An dem Charakter dieses Tages ändert sich auch dadurch nichts, wenn der Staat als Zweck des Gesetzgebungsvorhabens ausdrücklich nicht die Hervorhebung einer – der evangelischen – Religion oder gar Martin Luthers ansieht. Der Reformationstag3 Bundesverfassungsgericht Entscheidungen Bd. 19, S. 206/216; Bd. 108, S. 282/299. erhält nicht dadurch einen „religionsübergreifenden Charakter“ (S. 5 der Gesetzesbegründung), dass der Staat dies postuliert. Der fromme Wunsch des Staates, der Reformationstag möge als „Tag der christlichen (!) Ökumene“ und der „interreligiösen Verständigung“ begangen werden (S. 4 der Begründung), ändert nichts an den historischen Fakten. Abgesehen davon ist die damit angestrebte Förderung der christlichen Ökumene wahrlich unter keinem Gesichtspunkt eine Aufgabe des Staates.

Vor allem wendet sich die Hervorhebung der einen protestantischen Konfession durch die gesetzliche Anerkennung ihres Reformationstages als Feiertag praktisch gegen alle diejenigen Bürgerinnen und Bürger, welche dieser Konfession nicht angehören. Wir vermuten, dass diese Menschen nicht ausgerechnet an einem protestantischen Feiertag für einen „gemeinsamen Dialog mit anderen Religionen“ und die „interreligiöse Zusammenarbeit“ in Pflicht genommen werden möchten, wie dies Seite 5 der Gesetzesbegründung vorsieht.

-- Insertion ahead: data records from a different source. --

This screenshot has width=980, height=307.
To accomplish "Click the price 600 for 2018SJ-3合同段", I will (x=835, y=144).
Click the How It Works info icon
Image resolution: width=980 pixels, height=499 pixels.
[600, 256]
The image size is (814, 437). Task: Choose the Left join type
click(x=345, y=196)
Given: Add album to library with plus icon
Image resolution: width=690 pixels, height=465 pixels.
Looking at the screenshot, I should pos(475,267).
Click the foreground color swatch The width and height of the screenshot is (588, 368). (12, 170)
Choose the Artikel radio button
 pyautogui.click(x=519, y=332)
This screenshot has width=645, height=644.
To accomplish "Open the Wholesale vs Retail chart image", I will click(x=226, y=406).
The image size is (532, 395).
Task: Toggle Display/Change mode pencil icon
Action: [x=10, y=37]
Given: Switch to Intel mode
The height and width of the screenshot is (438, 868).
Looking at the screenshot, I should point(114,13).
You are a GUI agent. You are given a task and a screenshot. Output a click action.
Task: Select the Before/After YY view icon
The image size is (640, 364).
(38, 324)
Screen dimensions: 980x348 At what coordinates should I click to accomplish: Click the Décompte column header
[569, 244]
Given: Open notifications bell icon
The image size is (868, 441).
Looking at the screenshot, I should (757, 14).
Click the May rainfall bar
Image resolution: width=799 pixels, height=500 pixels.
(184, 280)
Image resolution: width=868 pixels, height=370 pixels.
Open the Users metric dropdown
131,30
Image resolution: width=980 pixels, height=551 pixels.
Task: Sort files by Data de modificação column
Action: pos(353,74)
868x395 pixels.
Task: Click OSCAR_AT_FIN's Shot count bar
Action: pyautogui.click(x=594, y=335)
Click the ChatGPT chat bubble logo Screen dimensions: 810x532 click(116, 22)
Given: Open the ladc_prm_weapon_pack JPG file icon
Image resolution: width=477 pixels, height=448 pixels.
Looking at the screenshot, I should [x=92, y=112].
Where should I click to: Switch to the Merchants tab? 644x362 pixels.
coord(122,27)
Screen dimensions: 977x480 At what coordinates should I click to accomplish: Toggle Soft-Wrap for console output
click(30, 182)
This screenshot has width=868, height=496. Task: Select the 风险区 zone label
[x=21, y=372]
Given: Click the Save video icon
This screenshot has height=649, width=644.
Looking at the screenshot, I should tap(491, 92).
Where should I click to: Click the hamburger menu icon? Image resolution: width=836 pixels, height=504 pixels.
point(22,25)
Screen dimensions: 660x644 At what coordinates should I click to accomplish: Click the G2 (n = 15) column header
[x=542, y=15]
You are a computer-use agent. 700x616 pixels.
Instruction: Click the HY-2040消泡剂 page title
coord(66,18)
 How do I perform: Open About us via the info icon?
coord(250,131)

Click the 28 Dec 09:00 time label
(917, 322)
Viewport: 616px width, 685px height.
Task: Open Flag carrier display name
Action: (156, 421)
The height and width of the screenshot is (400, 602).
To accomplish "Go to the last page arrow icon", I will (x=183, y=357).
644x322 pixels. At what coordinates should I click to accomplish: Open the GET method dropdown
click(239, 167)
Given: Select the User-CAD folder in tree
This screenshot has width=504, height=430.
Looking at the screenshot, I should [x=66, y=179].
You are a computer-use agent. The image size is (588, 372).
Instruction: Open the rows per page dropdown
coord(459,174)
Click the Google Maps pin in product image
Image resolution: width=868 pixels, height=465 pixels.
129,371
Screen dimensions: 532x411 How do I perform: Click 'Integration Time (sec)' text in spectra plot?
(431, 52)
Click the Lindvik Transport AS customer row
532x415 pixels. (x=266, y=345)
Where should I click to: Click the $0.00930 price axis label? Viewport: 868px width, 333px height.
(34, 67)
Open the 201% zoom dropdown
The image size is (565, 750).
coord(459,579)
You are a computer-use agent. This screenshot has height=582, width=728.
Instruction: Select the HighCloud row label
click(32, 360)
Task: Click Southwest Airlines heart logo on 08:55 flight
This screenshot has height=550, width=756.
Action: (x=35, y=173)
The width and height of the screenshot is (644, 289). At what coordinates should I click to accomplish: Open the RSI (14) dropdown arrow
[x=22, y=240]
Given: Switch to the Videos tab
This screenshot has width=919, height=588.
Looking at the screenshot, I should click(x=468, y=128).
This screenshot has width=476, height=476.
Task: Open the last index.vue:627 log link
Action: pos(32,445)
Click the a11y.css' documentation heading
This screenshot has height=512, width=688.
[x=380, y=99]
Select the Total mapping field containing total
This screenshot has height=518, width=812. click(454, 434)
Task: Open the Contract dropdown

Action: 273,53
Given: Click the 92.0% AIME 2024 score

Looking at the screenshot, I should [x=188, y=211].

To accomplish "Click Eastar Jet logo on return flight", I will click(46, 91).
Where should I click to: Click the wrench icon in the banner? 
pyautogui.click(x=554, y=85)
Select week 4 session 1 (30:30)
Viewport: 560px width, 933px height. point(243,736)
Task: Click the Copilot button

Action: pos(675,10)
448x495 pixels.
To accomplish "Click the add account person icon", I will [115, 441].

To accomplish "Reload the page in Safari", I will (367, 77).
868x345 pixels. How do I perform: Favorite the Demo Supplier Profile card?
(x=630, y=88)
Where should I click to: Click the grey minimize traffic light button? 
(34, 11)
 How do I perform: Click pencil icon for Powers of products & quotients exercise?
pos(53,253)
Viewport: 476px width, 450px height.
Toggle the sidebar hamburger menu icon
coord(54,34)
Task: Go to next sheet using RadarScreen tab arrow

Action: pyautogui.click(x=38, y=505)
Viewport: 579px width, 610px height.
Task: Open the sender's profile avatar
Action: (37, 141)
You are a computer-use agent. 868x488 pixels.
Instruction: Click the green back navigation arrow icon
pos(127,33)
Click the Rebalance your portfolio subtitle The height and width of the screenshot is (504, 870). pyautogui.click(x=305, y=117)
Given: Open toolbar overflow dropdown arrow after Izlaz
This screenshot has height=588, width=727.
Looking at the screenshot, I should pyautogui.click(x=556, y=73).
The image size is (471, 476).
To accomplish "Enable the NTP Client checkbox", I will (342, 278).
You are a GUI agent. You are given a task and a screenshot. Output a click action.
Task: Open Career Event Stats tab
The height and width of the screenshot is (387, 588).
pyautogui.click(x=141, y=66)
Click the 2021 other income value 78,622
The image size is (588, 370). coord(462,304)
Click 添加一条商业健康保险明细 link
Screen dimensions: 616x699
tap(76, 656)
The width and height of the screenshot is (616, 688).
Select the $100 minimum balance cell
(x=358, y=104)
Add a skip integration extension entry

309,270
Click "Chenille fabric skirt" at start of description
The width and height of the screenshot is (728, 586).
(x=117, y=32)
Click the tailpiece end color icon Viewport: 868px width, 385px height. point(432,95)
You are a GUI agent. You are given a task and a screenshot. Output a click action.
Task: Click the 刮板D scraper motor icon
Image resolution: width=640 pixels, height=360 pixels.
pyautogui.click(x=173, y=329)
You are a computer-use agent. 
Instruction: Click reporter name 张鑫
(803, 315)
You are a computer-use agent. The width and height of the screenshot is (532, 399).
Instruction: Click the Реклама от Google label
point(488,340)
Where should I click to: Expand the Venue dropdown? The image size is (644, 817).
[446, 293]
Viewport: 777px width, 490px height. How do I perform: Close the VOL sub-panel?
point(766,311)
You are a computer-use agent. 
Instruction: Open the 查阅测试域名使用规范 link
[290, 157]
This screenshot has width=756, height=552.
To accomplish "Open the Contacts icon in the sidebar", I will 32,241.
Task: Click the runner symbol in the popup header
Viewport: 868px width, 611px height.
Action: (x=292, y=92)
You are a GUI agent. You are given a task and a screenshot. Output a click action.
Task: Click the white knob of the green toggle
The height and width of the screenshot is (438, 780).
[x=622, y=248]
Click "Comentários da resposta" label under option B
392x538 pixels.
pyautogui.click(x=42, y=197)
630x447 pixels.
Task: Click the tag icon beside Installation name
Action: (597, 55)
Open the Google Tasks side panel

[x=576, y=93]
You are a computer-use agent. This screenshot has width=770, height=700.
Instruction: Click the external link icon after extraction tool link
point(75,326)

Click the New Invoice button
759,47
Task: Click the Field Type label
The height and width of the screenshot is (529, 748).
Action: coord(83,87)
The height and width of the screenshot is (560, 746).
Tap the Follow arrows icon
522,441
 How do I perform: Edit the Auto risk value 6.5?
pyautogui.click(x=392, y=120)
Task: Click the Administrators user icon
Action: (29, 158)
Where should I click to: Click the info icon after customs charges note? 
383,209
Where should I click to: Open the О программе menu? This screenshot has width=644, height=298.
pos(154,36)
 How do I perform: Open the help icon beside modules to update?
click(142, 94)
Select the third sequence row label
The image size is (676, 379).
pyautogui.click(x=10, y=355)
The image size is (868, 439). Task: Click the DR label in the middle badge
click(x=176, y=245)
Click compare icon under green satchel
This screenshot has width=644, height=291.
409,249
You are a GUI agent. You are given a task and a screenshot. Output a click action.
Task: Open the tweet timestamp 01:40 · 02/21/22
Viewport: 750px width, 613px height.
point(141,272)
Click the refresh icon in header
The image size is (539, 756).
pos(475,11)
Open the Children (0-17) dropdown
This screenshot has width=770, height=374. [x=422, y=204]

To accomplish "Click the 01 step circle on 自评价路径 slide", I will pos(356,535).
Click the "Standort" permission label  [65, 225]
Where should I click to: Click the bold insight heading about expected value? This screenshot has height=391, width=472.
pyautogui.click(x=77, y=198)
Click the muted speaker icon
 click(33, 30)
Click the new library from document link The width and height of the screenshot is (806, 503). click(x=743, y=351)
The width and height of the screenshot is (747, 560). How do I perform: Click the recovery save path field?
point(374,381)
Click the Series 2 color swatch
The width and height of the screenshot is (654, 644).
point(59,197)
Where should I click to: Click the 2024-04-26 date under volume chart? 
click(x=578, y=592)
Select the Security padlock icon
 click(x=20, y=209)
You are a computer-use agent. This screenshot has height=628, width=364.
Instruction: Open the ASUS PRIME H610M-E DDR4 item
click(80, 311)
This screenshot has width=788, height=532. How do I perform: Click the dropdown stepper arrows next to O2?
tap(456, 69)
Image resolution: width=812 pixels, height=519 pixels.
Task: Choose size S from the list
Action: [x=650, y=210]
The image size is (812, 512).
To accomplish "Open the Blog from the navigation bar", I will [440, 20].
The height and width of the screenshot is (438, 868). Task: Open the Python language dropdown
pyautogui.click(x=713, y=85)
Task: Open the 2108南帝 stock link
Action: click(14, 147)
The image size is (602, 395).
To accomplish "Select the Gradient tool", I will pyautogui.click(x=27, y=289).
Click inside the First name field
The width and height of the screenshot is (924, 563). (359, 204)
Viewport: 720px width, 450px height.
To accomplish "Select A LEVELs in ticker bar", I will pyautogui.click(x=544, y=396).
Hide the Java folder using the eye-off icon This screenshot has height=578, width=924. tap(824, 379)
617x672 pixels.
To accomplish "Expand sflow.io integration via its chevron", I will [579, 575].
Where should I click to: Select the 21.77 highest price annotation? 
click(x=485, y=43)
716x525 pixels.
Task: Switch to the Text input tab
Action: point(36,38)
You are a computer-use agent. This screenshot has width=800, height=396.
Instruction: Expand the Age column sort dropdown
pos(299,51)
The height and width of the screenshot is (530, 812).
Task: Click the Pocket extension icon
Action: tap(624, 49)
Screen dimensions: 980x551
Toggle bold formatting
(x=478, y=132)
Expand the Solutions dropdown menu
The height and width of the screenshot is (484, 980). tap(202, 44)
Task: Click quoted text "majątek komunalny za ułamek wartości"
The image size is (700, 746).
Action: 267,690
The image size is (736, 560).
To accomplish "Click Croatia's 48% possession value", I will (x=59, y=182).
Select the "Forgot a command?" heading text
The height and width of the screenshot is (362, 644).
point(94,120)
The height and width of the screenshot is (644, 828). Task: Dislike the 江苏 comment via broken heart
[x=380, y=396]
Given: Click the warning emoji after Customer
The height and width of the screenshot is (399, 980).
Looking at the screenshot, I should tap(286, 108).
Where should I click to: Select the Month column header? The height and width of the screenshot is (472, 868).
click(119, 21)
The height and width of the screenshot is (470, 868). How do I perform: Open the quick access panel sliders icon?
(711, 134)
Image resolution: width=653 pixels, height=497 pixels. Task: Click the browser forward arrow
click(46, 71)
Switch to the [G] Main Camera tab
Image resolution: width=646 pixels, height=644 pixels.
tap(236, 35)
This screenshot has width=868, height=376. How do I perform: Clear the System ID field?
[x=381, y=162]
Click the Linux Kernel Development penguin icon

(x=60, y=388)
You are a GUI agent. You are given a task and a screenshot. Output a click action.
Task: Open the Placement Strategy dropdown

Zu der beschriebenen Mehrheits-Bevölkerungsgruppe gehören nicht nur die Bürgerinnen und Bürger katholischen, muslimischen, jüdischen und anderen Glaubens, sondern auch die ca. 30 Prozent der niedersächsischen Bürgerinnen und Bürger, die keiner Religions-oder Weltanschauungsgemeinschaft angehören, die aber bemerkenswerterweise in der Gesetzesbegründung mit keinem Wort vorkommen. (Sie sind unseres Wissens – anders als die evangelische Kirche – auch nicht bei der Vorbereitung des Gesetzesvorhabens beteiligt worden). Der „Beitrag der anderen Konfessionen und Religionsgemeinschaften zu unserer Kultur “ soll an dem neuen gesetzlichen Feiertag gewürdigt werden (Seite 5 der Gesetzesbegründung), den konfessionsfreien Menschen wird ein solcher Beitrag offenbar gar nicht erst zugetraut.

Wir sehen hier eine Missachtung des staatlichen Neutralitätsgebotes.

Dabei lassen wir im Hinblick auf den Gestaltungsfreiraum des Gesetzgebers ausdrücklich die Frage offen, ob diese Missachtung bereits als verfassungswidrig einzustufen ist. Jedoch sollten Regierung und Parlament bei der Ausübung ihres gesetzgeberischen Ermessens den Neutralitätsgedanken jedenfalls in ihre Überlegungen einbeziehen und dabei die Privilegierung bestimmter Bekenntnisse ebenso vermeiden wie die Ausgrenzung Andersgläubiger. Dafür, dass entsprechende Ermessensüberlegungen überhaupt stattgefunden haben, ergibt sich aus der Gesetzesbegründung jedoch nicht der geringste Anhaltspunkt.

  1. Wir sehen davon ab, einen eigenen Vorschlag für einen zusätzlichen gesetzlichen Feiertag zu unterbreiten. Ein säkularer Feiertag wäre in jedem Fall vorzuziehen. Alle insoweit bereits von anderen unterbreiteten Vorschläge (z.B. Internationaler Frauentag, Weltkindertag, Tag des Grundgesetzes, Tag der Niedersächsischen Verfassung, 18. März, 8. Mai, 9. November) kommen aus unserer Sicht in Betracht.

 

III. Reformbedarf im Niedersächsischen Feiertagsgesetz

 

Das Gesetz sieht für religiöse Feiertage eine Reihe von Verboten vor, die der Lebenswirklichkeit und der geänderten konfessionellen Zusammensetzung der Bevölkerung nicht mehr entsprechen. Der religiös-weltanschaulich neutrale Staat sollte seinen Bürgern nicht bestimmte Verhaltensweisen an religiösen Feiertagen vorschreiben, z.B. ein 67-stündiges Tanzverbot von Gründonnerstag bis Ostersonnabend (§ 9). Es ist den nicht-religiösen, vermutlich auch vielen religionsangehörigen Bürgerinnen und Bürgern auch nicht vermittelbar, warum selbst Veranstaltungen und öffentliche Versammlungen, welche Gottesdienste und religiöse Feiern nicht stören, an Sonntagen und anderen gesetzlichen religiösen Feiertagen zwischen 7 und 11 Uhr verboten oder zulassungspflichtig sind, wie dies § 5 Abs. 1 Buchst. a) und b) des Gesetzes vorsieht. Art. 139 WRV gibt zu diesen Beschränkungen keine Veranlassung.

Wir regen daher die Streichung der entsprechenden Verbote im Niedersächsischen Feiertagsgesetz an.